The two Super Bowl ads, which cost nearly $3.5 million to place during the widely watched Fox television broadcast, claim that money to purchase drugs probably ends up in the hands of terrorists and narco-criminals.

"Where do terrorists get their money?" says one of the ads, which portrays a terrorist buying explosives, weapons and fake passports. "If you buy drugs, some of it might come from you."

About half of the 28 organizations identified as terrorist by the State Department are financed by sales of illegal drugs, according to the drug office.

The two 30-second ads (which aired three times before and during the game) were funded by the drug office's $180 million advertising budget, the largest of any government agency.

The ads kick off a four-to-six-week nationwide campaign, which also includes ads on radio and in 293 newspapers, an augmented Web site ( and teaching materials to be distributed to middle and high school students. John Walters, director of the Office of National Drug Control Policy, estimated the campaign's cost at $10 million.

"Considering that Americans spend over $60 billion on (illegal) drugs a year, this is a pretty well-leveraged investment," he said.

Chris Canter, the director of the Walden House Foundation in San Francisco, which offers a variety of drug treatment programs, said he didn't object to the ads, but felt they missed the target audience.

"My initial reaction is that I thought it was kind of compelling," Canter said. "But when you think about it, probably your most problematic addicts aren't watching the game anyway."

Canter said he thought the government's previous ads warning users about the harm they do to themselves were more effective. These ads, he said, seemed motivated by the current political climate.

"It seems like everybody is trying to link everything to terrorism," Canter said. "This ad, I felt, missed its mark. It was not money well spent."

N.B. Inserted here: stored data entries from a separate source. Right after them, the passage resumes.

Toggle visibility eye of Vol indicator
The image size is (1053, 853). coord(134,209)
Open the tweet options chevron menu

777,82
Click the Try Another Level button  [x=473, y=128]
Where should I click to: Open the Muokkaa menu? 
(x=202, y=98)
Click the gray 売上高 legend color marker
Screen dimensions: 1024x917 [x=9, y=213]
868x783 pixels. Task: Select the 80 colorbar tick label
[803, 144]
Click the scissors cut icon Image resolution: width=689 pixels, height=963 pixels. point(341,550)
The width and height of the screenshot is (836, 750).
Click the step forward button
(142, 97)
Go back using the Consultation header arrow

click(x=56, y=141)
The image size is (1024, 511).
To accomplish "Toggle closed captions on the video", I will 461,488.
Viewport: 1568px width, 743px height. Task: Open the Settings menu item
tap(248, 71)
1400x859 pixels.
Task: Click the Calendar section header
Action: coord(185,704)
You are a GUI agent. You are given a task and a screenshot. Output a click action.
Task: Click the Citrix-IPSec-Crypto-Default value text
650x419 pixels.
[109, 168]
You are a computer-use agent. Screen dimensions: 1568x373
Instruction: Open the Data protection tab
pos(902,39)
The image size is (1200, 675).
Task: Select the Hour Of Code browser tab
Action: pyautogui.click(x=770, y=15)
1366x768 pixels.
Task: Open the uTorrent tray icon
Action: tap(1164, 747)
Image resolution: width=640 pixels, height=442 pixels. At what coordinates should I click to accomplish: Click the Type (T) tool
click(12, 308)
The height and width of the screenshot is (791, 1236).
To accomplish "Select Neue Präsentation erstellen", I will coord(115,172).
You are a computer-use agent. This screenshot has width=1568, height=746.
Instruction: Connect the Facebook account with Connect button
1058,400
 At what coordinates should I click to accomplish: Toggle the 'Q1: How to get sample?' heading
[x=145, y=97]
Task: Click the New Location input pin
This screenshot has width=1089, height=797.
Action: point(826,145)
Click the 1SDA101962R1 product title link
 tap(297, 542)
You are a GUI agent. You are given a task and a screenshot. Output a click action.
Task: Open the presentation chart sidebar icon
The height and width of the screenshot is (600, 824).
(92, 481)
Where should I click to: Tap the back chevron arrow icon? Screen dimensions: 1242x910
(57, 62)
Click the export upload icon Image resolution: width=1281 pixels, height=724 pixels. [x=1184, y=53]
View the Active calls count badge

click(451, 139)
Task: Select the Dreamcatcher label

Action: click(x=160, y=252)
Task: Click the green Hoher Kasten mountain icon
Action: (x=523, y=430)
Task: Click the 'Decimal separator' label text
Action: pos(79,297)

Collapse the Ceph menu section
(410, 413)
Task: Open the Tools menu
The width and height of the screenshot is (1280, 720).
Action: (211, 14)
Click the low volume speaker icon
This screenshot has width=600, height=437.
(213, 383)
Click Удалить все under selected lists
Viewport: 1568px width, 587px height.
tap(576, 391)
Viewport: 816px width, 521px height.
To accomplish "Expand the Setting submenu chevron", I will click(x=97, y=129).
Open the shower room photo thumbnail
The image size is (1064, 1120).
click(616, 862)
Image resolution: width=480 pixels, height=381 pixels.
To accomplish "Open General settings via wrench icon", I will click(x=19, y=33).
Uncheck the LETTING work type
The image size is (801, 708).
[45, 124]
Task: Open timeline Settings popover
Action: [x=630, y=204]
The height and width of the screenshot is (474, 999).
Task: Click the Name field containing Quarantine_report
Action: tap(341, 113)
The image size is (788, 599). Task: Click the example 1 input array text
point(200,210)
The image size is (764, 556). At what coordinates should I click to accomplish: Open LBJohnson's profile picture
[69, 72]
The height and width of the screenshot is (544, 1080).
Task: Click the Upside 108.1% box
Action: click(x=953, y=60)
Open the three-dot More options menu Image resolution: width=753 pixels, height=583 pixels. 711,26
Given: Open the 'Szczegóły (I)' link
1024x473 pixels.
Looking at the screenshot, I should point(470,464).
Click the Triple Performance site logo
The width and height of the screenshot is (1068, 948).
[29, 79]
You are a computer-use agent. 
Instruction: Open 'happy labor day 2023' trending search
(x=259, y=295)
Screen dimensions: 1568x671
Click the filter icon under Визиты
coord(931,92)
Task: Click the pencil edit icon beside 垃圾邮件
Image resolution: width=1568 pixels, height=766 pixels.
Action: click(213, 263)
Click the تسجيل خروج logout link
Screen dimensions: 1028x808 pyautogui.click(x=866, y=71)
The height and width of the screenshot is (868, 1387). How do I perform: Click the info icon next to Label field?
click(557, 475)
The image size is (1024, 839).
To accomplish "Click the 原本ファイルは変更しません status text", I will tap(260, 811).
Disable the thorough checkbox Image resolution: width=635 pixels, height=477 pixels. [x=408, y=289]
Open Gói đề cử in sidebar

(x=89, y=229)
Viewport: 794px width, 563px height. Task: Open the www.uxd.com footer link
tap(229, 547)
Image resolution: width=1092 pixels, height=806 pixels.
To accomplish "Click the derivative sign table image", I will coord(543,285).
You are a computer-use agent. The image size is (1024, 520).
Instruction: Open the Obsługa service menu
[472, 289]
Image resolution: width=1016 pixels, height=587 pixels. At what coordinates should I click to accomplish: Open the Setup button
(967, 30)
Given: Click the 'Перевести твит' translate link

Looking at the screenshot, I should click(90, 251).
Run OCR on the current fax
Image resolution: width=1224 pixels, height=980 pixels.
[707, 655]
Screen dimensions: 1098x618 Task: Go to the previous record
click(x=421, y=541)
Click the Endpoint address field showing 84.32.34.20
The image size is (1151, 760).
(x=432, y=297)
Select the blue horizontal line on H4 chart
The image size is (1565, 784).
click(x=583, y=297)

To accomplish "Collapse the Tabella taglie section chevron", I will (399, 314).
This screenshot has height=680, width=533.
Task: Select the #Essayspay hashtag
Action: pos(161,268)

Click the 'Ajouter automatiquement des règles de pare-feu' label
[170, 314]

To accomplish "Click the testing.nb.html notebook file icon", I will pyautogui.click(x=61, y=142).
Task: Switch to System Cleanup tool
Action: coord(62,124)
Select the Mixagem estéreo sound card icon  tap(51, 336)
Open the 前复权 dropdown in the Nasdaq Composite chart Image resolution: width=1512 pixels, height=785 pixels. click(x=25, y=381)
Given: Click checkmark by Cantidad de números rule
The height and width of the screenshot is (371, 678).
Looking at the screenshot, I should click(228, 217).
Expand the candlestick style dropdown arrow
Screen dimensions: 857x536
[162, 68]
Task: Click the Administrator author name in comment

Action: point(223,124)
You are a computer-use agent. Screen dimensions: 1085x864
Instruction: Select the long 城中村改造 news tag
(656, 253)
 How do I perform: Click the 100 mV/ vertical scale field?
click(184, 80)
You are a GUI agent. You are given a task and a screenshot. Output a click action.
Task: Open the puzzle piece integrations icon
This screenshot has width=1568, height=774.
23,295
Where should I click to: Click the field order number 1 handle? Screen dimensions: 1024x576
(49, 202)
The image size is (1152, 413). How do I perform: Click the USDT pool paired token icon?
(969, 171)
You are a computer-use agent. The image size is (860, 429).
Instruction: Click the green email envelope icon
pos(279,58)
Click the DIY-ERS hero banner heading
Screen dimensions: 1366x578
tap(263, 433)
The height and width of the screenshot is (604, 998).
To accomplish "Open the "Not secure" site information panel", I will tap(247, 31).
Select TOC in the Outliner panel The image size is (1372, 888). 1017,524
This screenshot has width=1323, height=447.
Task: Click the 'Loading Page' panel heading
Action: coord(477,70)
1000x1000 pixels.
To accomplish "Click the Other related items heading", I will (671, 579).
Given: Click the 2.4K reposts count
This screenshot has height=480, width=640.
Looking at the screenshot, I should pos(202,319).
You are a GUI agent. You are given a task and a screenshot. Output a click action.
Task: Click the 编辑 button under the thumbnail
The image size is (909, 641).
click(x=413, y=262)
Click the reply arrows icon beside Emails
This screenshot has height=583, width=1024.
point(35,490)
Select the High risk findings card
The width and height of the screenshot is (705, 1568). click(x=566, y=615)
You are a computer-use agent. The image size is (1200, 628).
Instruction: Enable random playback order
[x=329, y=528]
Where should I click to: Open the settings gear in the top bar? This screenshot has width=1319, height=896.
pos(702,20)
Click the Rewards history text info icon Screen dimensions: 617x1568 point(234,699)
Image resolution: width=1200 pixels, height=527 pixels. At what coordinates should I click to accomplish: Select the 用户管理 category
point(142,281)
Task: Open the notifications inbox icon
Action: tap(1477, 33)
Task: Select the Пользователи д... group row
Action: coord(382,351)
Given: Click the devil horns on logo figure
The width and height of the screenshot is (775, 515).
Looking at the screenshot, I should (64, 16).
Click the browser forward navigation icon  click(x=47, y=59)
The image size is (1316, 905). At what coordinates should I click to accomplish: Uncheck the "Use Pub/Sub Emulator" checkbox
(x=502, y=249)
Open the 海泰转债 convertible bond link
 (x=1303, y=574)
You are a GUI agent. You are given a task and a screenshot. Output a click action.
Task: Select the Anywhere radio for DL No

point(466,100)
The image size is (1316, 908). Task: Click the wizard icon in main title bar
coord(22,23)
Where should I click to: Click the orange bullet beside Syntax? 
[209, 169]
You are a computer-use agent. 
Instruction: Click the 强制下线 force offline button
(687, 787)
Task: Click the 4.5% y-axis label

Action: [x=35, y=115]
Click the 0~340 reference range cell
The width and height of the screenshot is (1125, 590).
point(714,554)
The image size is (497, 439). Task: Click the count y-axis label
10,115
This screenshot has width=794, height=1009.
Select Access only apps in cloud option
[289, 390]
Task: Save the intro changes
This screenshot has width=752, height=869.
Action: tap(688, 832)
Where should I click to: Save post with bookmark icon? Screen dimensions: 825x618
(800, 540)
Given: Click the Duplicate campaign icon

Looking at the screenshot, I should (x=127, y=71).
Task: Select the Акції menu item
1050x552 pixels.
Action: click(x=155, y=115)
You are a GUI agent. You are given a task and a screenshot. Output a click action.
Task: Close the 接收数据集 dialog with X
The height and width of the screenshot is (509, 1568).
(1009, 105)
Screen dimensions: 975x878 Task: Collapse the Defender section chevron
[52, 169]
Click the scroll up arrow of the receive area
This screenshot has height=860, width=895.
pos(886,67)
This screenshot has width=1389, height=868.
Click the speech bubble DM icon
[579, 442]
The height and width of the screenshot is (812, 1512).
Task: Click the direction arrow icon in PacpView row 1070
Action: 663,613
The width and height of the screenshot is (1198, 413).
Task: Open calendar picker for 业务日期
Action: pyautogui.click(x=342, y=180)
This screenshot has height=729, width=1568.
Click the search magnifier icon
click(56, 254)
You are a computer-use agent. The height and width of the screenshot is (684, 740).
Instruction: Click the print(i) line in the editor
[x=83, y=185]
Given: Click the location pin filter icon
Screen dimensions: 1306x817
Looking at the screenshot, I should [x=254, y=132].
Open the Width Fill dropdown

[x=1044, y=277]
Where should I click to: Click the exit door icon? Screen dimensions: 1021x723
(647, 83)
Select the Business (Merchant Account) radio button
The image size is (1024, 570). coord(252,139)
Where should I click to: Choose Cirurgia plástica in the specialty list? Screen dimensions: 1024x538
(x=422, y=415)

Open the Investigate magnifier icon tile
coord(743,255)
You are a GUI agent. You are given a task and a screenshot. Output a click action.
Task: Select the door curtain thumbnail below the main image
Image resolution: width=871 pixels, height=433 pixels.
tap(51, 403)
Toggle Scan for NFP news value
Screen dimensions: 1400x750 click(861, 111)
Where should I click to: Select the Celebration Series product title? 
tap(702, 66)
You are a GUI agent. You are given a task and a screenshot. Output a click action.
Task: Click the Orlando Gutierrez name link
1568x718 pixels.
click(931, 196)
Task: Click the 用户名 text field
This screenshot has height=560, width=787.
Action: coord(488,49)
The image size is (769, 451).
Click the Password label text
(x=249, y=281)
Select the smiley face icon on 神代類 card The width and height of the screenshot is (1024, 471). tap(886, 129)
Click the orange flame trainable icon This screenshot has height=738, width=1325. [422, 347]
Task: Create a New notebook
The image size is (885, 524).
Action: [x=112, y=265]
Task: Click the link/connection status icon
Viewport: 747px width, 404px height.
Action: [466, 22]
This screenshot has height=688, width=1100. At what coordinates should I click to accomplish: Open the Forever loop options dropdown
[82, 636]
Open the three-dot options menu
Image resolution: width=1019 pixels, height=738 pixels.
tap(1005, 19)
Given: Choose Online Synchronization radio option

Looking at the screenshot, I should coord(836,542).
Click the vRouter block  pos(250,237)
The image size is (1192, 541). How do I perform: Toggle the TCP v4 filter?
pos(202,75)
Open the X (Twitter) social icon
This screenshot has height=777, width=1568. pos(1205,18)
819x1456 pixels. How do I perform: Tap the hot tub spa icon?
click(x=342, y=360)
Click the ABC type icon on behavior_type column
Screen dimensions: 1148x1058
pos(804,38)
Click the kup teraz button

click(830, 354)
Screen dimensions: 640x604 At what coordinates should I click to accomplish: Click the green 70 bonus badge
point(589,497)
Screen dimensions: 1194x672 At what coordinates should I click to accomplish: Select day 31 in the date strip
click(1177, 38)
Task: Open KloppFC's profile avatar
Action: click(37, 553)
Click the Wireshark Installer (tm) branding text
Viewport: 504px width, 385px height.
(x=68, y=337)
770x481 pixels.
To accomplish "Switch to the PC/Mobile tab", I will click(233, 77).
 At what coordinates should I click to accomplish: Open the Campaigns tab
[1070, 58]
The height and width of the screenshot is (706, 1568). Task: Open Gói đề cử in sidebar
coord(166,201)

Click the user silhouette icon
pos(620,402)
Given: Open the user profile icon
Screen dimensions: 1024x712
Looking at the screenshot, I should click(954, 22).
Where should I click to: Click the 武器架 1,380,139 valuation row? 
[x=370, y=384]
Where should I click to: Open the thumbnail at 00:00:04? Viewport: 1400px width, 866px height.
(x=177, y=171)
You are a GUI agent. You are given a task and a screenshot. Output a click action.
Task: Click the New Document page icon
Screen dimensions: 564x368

Briggs added, "There is something very disturbing about the fact that the federal government is spending almost $3.5 million to blame nonviolent Americans for funding terrorism when . . . people who need drug treatment can't get it."

Walters, who was chief of staff under former drug czar William Bennett, defended the new approach.

"We're not blaming Americans for terrorism, we're blaming terrorists for terrorism," Walters said. "We're telling Americans that if they use drugs, they should be aware that some of that money is being used to support terrorism in many cases."

Shortly after the Sept. 11 attacks, the drug office contacted New York advertising giant Ogilvy & Mather, asking for ideas on how to link the war on drugs to terrorism in an ad campaign. The drug office knew the Taliban was partially funded by sales of opium, which can be refined into heroin.

What followed, said British film and commercial director Tony Kaye, who produced the ads, was unprecedented fact-checking between the drug office and government agencies, including the FBI, Drug Enforcement Administration, CIA and the Departments of Defense and State. Details down to the price of AK-47 assault rifles, featured in one ad, were debated. "The FBI said, 'Is the price retail or black market?' " said Alan Levitt, chief of the drug office's education division.

Each line of dialogue is explained by a story on the agency's Web page. For instance, in one of the ads, a teenage actor says, "I helped kill a judge." On the Web page, that line is linked to a drug-related killing in South America.

The ads were shown to teenagers in focus groups. The teenagers showed "a strong decline in intention to use" drugs after seeing the ads, Levitt said. And, he said, parents called them a "powerful way to initiate conversations" with their children.

Chronicle staff writer Ray Delgado and the Washington Post contributed to this report.